# [Source document]

24 October 2013.
ISBN: 978-0-349-40058-7
ISBN: 978-0-349-40058-7
Kate Shackleton is summoned at an
early hour by an urgent telephone call, requesting her assistance in finding a
missing person. There is nothing strange in that. Since her husband went
Missing in Action towards the end of the First World War, Kate has made it her
business to hunt for missing people. In fact it has literally become her
business and she now works as a Private Investigator, assisted by Jim Sykes, a
former police officer, and by her housekeeper, the redoubtable Mrs Sugden.
However, this summons is different to Kate's usual cases. She is being employed
by the British Government to find an Indian Prince, who has disappeared whilst
hunting on the immense, Yorkshire estates of
the Duke of Devonshire, the Colonial Secretary. Even if Prince Narayan Halkwaer
has met with an unfortunate accident, the political repercussions could be
immense. It is swiftly obvious that the India Office, in the person of her
cousin, James, are not employing Kate simply because of her efficiency and
discretion but also because they hope she will be able to deal with the
prince's mistress, the beautiful, working class, Lydia Metcalfe, daughter of a
local, Yorkshire farmer, whom Narayan had met when she was a dancer at the
Folies Bergere. Lydia has
accompanied Narayan to Yorkshire, and, as she
is not accepted by the aristocratic families who would usually entertain the
prince, they are staying at a local hotel. Narayan already has a high-born
Indian wife and three children, but, in his religion, he can have more than one
wife and has announced his intention of marrying Lydia.
On the Duke's estate an
efficient search is already in progress, but the first body discovered is not
that of Narayan. It is that of a young groom who had accompanied Narayan on an
earlier hunt. On this previous occasion Narayan had shot a white doe and some
superstitious villagers feel that this is divine retribution.
When Kate finds Narayan,
lying in woodland, shot through the heart, she sees many signs that his body
has been placed there, after the search-party had moved on and that this is not
where he died. Kate was a nurse in the VAD in the Great War and she overcomes
her instinctive repulsion and photographs the body to aid the Coroner. However,
to her anger and frustration, it soon becomes clear that the Government is
determined to whitewash the whole affair and the verdict is brought in that
Narayan (a superb rider and an experienced huntsman) had been careless enough
to ride with his loaded rifle ready for use, and that his death was an
accident. Kate's photographs are ignored and the negatives removed, without her
permission, from the hotel safe. To make matters worse, Narayan's valet has destroyed
much of the evidence as part of the death rituals.

# [What you need to do]
Pick up the plot summary of the Kate Shackleton novel after its final sentence and write the next part.

Stored items from a collection:
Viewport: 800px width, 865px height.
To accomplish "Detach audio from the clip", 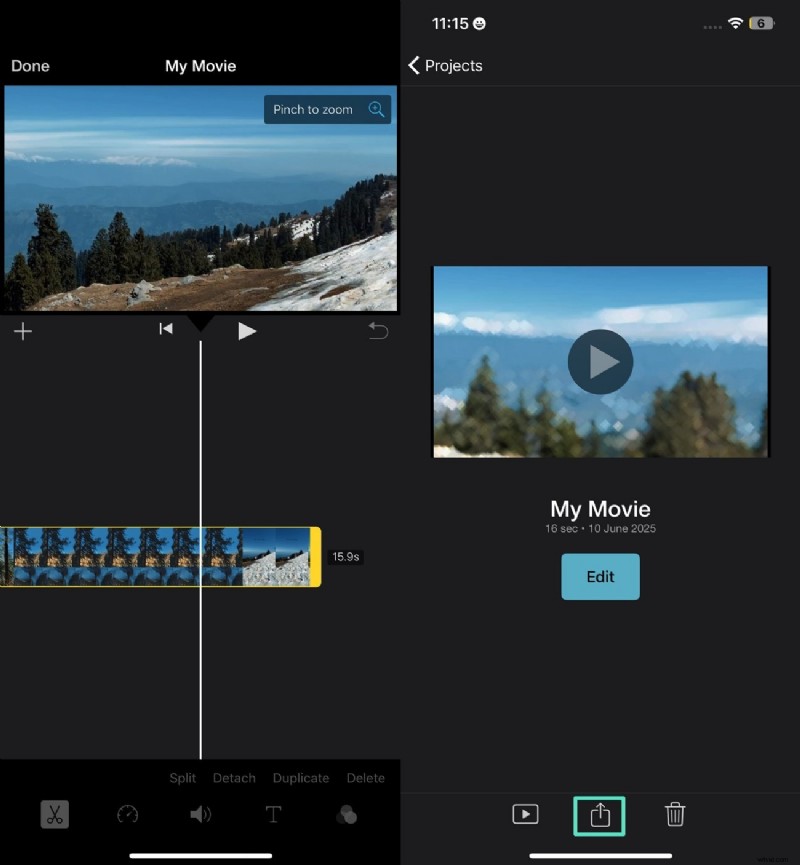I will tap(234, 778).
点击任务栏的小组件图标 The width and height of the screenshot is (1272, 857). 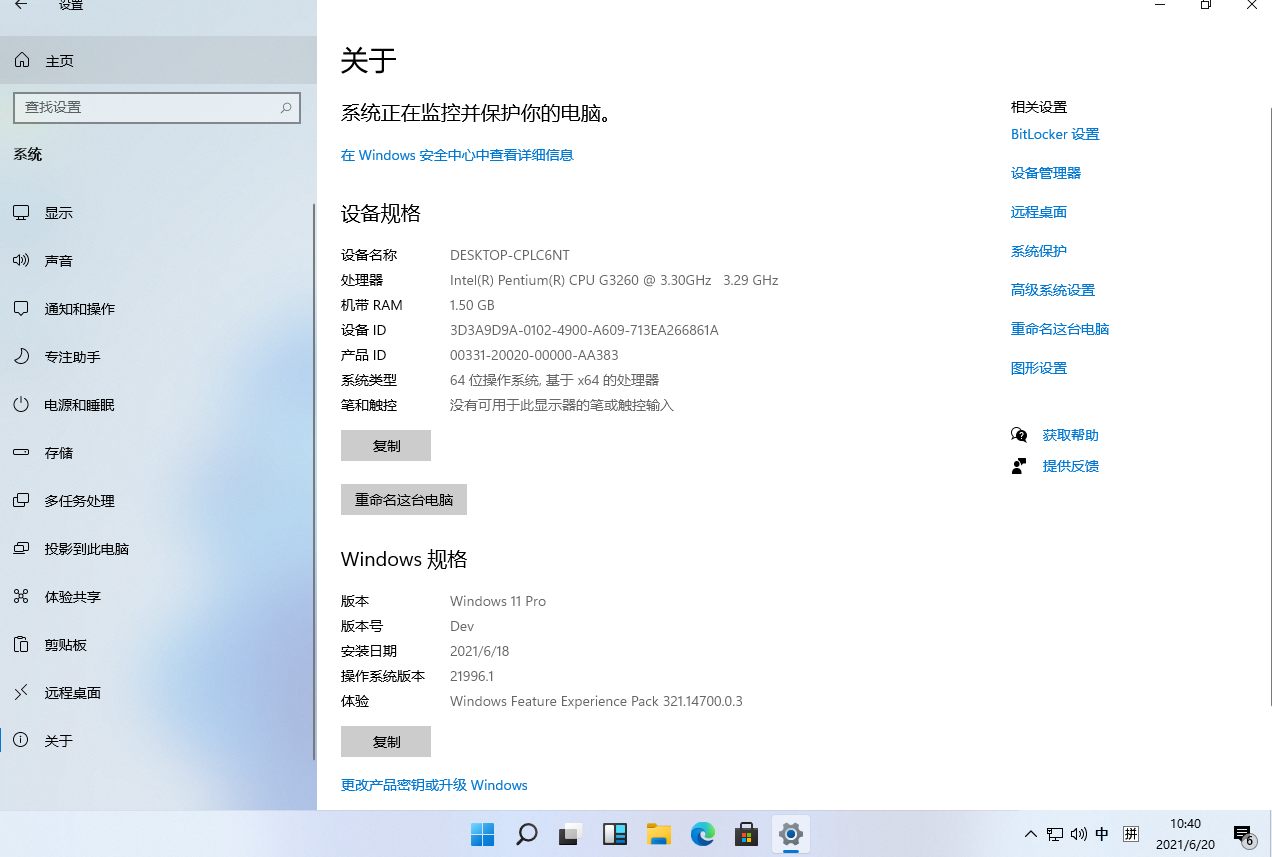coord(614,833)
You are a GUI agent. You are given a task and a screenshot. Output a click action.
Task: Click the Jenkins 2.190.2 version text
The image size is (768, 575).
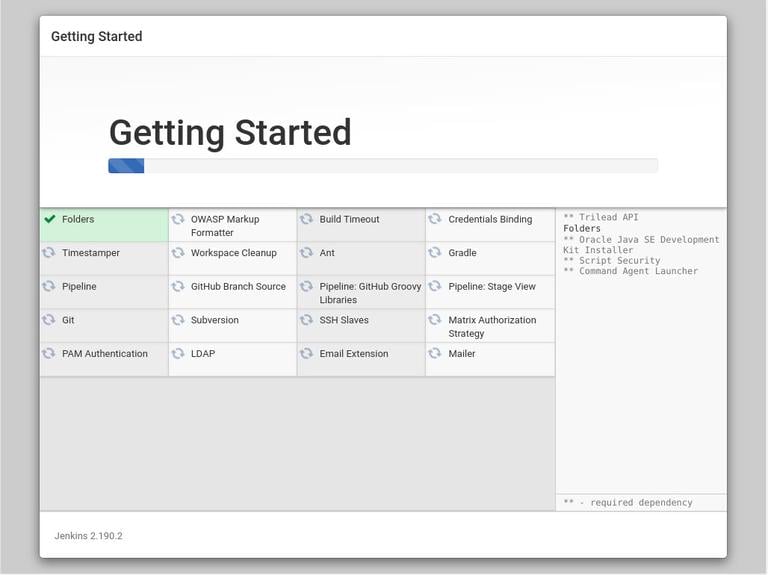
---
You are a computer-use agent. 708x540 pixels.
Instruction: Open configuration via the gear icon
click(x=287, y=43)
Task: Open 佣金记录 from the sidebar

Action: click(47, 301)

# [Final result]
Furious at this cover-up
and with herself for having allowed it to happen, Kate, with the help of Jim
Sykes and Mrs Sugden, decides to discover the truth. She finds herself
experiencing understanding and sympathy for the two very different women in
Narayan's life: Lydia Metcalfe and Indira, Narayan's beautiful, cultured wife,
the mother of his three children, who commissions Kate to discover the truth
and to retrieve the famous dubte suraj ki charmak, the wonderful sunset
diamond, that disappeared around the time of Narayan's death. However, as Kate
unravels the tangled web of lies to discover the truth, she realises that far
more than the recovery of a diamond is at stake. Unless she can avert the
tragedy, another innocent life will be lost.
Kate Shackleton is a
wonderful heroine. Her quiet courage and determination to discover the truth
makes her very likeable, especially as this is tempered by her self-deprecating
sense of humour. There is a brilliant description of Kate, dressed in borrowed,
shabby clothes, having survived an ordeal by fire and water, entering the ducal
dining room:
'In my ill-fitting clothes, still wet from my wade in the Wharfe, I smelled
of river water, burning timber and thatch, and sodden tweed. My feet squelched.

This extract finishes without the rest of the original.